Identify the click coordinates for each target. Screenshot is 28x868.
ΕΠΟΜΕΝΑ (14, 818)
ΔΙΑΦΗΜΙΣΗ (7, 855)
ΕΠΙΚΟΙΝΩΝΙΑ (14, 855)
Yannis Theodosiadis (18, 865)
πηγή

◆ ◆ ◆

_Short task_. Extract each line of the data above that contains the word "target".

_The output_.
Identify the click coordinates for each target. Screenshot is 28x868.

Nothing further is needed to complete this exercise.